Roanoke residents may have to wait a bit longer for the completion of the long-awaited Peabody Hotel and Convention Center, as the COVID-19 pandemic has continued to force delays on the project.

The project’s master plan agreement, originally proposed in June 2017 and finalized in May 2019, set construction to begin by April 1, 2020, with a required completion date of April 1, 2022. However, the unexpected COVID-19 pandemic has delayed the project schedule, Roanoke City Manager Scott Campbell.

“The COVID situation took a large toll on the hospitality industry, and everyone is watching to see at what rate the industry bounces back before initiating a new project,” Campbell said. “Our hope is the next few months will paint a clearer picture on how things will shake out in the market, and we can then begin to identify a more realistic schedule for moving forward.”

So far, City Council has made several extensions to the project's official start date on the contract in light of recent events. The most recent extension pushed the start date back to Aug. 1, but Campbell said they will have to push it back again.

"Once we get a better feel for how things are going to shake out, relative to the pandemic, then we'll sit back down with the hotel and try to identify some specific dates and timelines that we can put back into that agreement and try to solidify [the timeline]," he said. "Once we get those dates nailed down, we'll have to amend the agreement because we don't want it open-ended. We've got to have some benchmark dates that they'd have to satisfy."
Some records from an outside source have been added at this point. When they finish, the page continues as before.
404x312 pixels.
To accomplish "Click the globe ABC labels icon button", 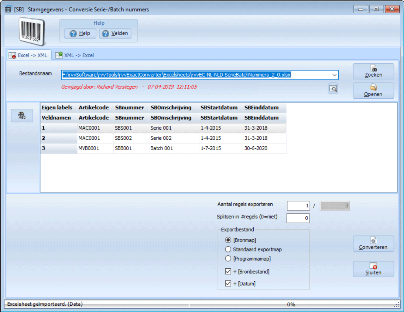I will click(22, 115).
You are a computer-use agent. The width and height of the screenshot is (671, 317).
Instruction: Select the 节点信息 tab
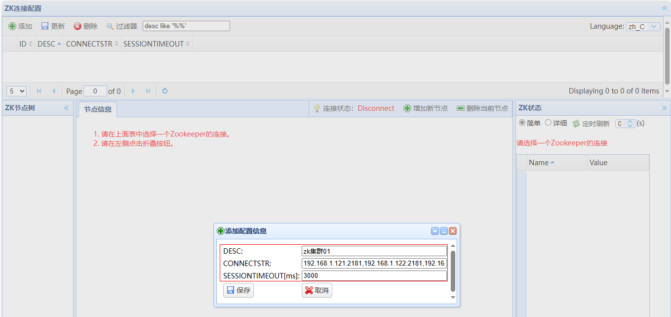pyautogui.click(x=97, y=109)
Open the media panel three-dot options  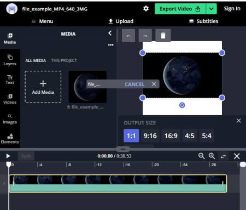(x=110, y=45)
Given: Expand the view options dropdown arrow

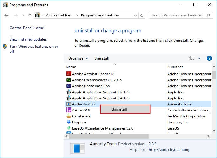Looking at the screenshot, I should 199,58.
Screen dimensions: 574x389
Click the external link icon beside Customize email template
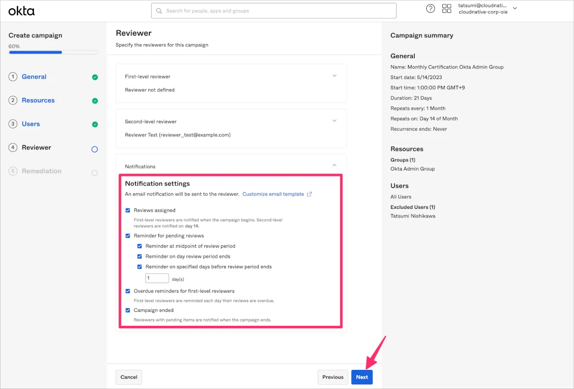pos(309,194)
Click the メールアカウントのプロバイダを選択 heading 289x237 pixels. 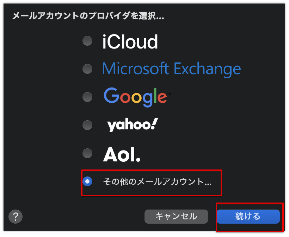[x=88, y=16]
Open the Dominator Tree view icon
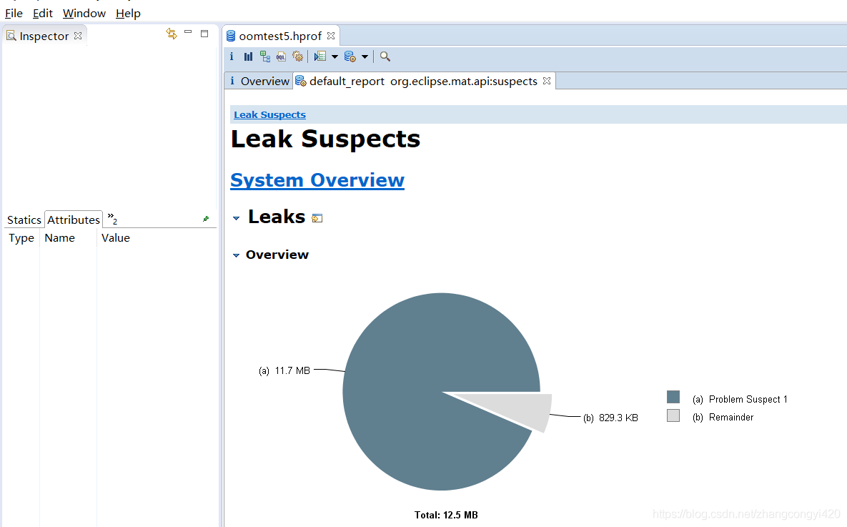 [x=264, y=56]
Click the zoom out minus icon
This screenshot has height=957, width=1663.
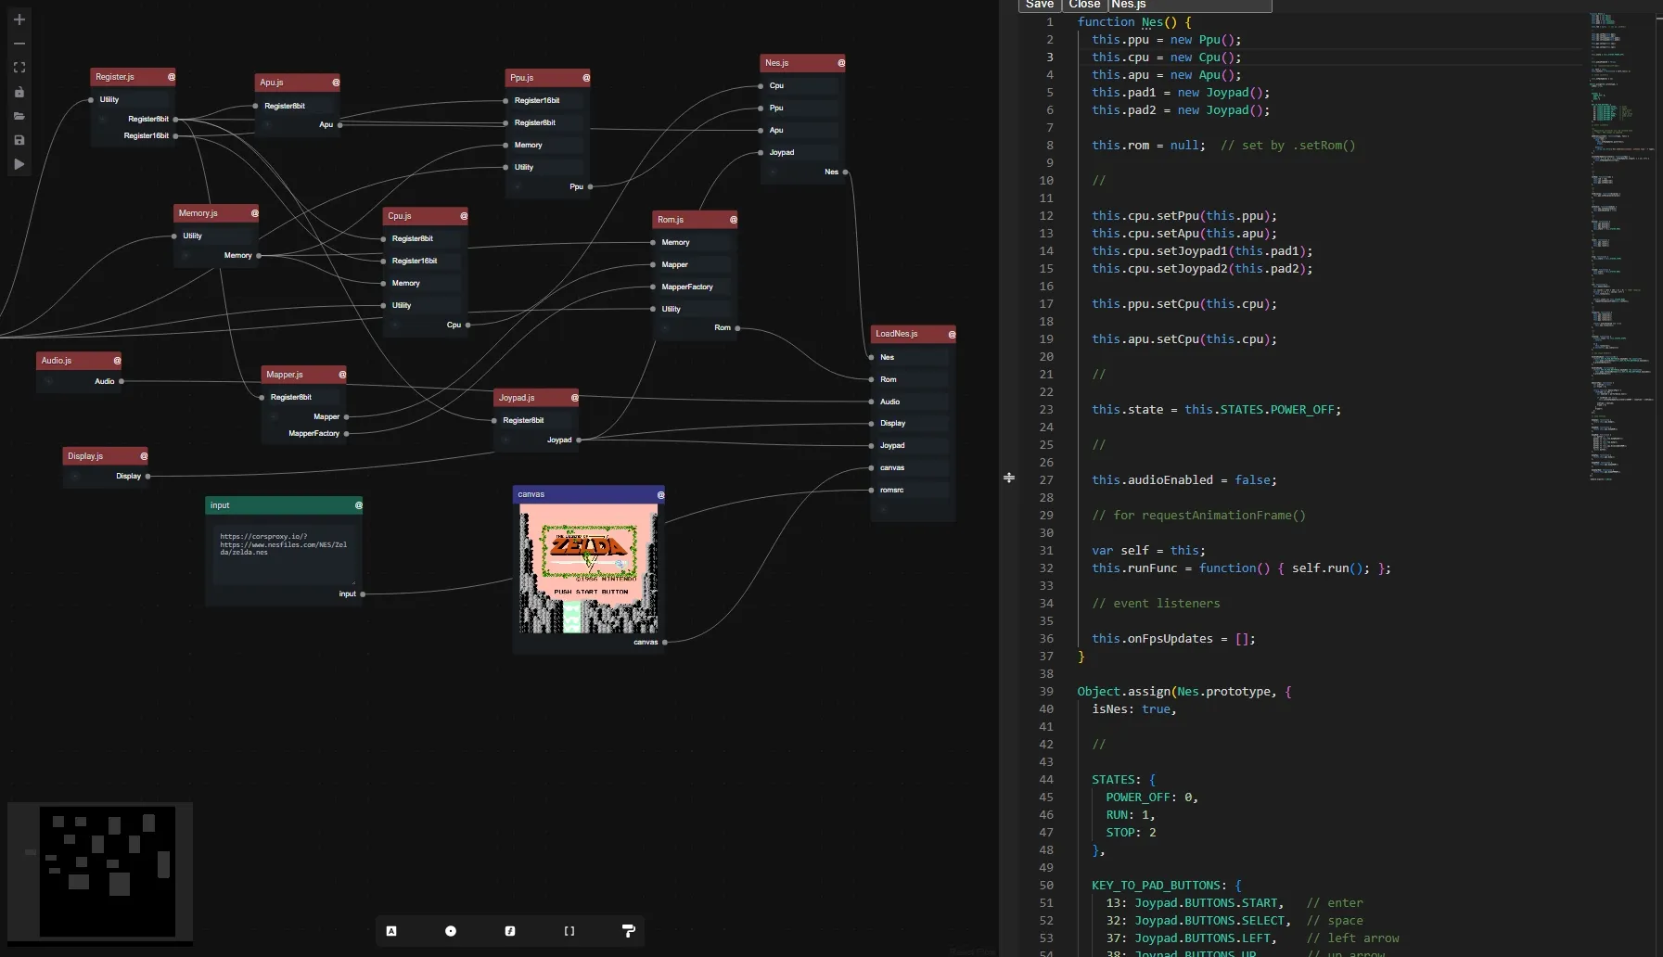tap(19, 44)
The project design showed the hotel would have 300 rooms and over 25,000 square feet of event space upon completion. Two restaurants, two bars, a spa, an athletic club and an open rooftop with a swimming pool were also part of the design.
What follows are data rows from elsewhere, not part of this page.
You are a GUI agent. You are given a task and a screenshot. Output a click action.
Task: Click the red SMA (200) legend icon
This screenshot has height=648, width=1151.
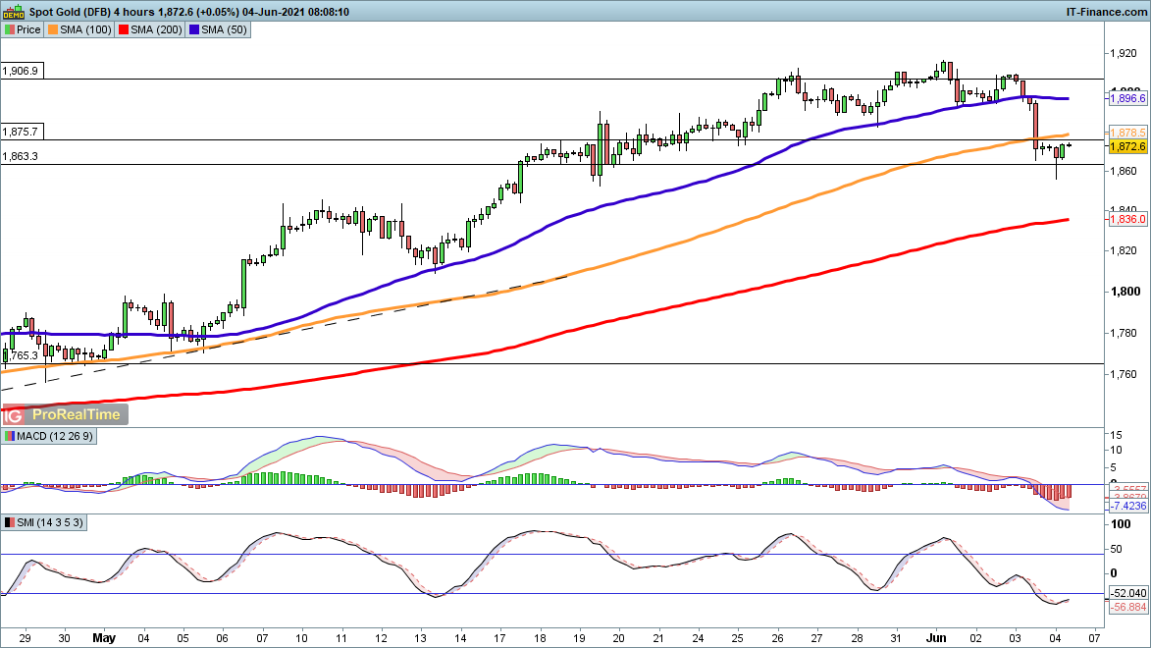[x=124, y=29]
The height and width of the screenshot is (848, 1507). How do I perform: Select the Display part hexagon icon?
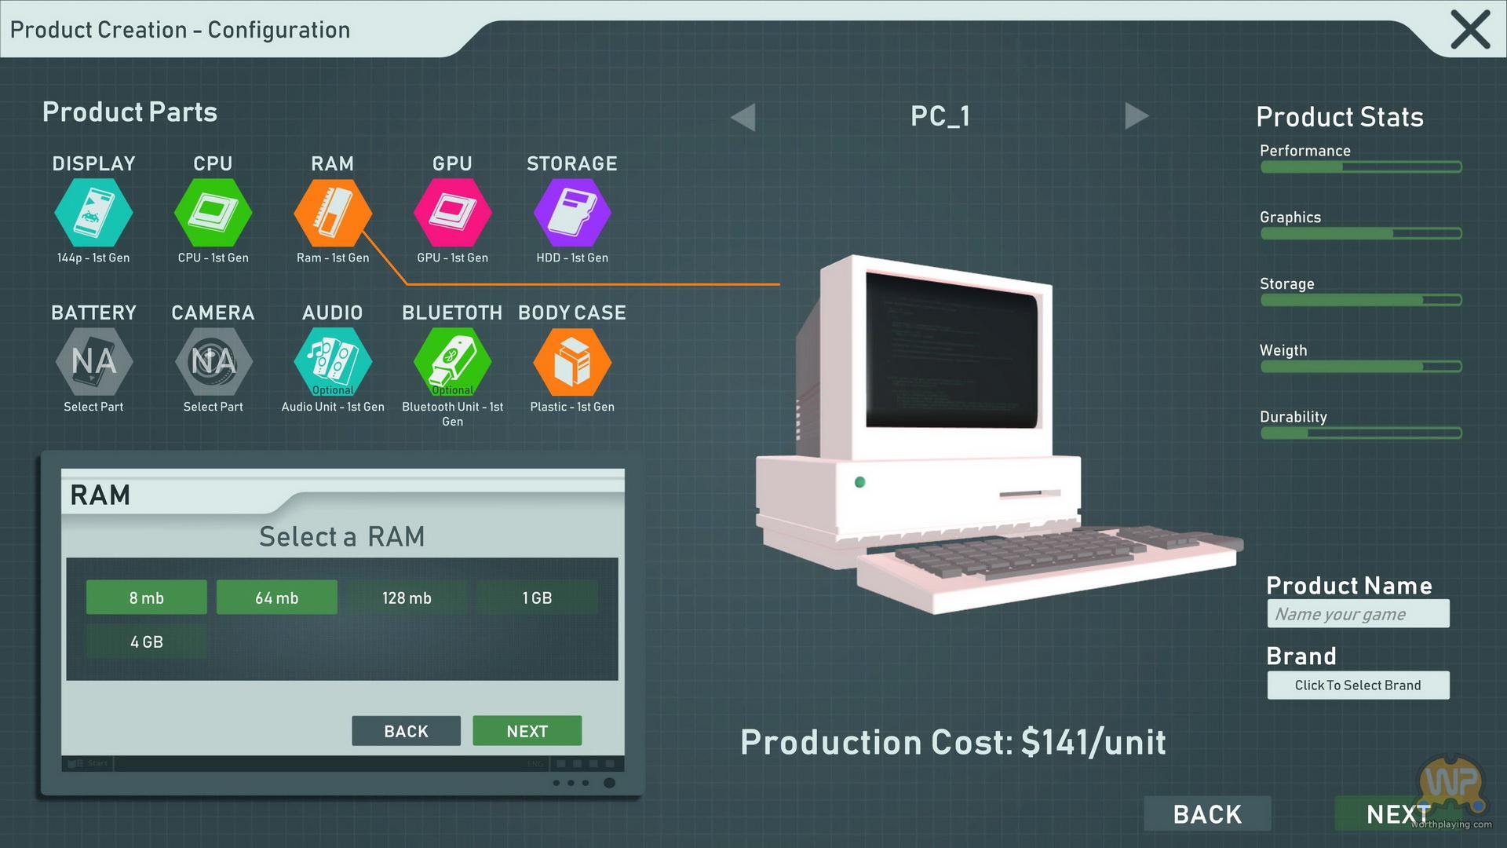pyautogui.click(x=93, y=213)
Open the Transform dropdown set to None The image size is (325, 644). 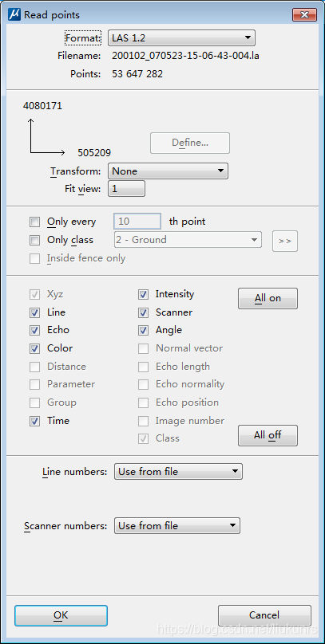[x=168, y=171]
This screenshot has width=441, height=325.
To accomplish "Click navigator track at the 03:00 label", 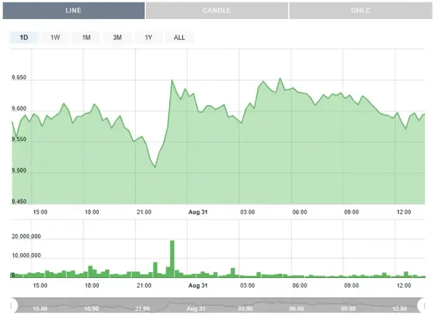I will coord(245,308).
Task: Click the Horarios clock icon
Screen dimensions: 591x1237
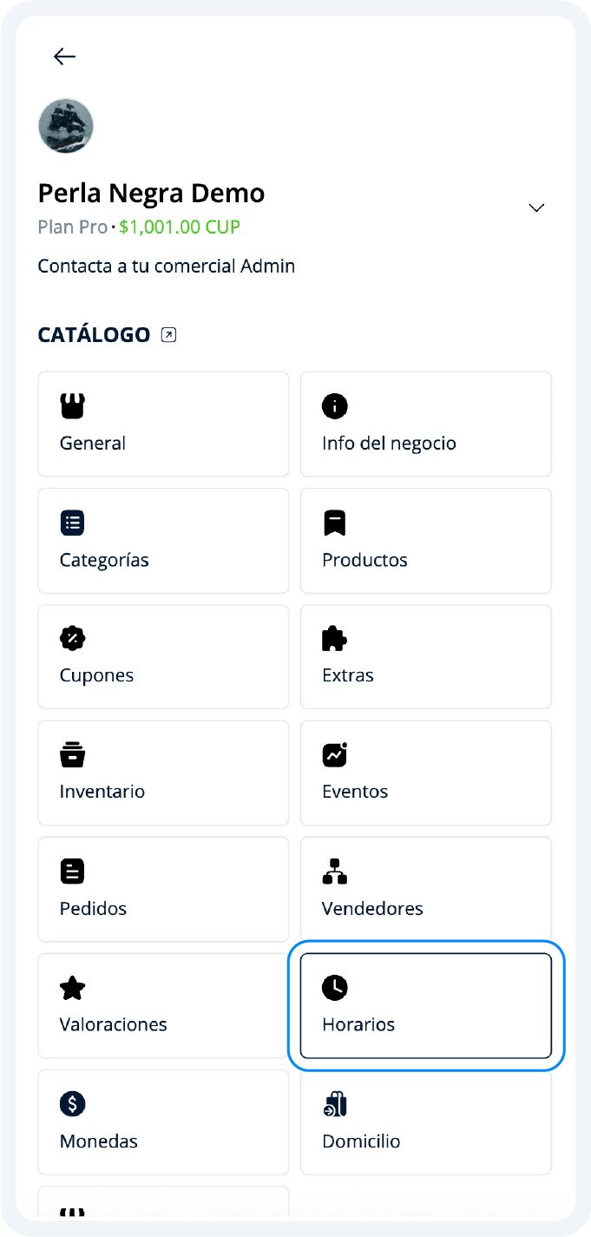Action: [x=335, y=987]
Community Impact Newspaper previously reported that the city will be partially funding the project—the convention center, a portion of the parking garage and related infrastructure improvements—having passed a resolution in November 2019 to issue up to $30 million in bonds to aid with construction. The bond money would be repaid with hotel occupancy tax money, according to city documents.

According to Campbell, with the project currently on halt, the developer has been working to determine the best private funding mechanisms for the project to remain on track amid the pandemic.
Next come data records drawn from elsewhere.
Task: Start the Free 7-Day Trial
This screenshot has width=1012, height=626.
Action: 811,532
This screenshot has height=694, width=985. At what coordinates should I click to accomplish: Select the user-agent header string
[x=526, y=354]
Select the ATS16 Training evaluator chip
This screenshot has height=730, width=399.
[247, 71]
"The developer and the city are kind of reevaluating what the best funding options are for both of us now, given the current situation with the pandemic," Campbell said. "The debt was going to be serviced with hotel-motel tax. And when you have a situation where the hospitality industry was was hit the way it was, we've got to go back and make sure that the market is going to be strong enough to support us as we issue our debt."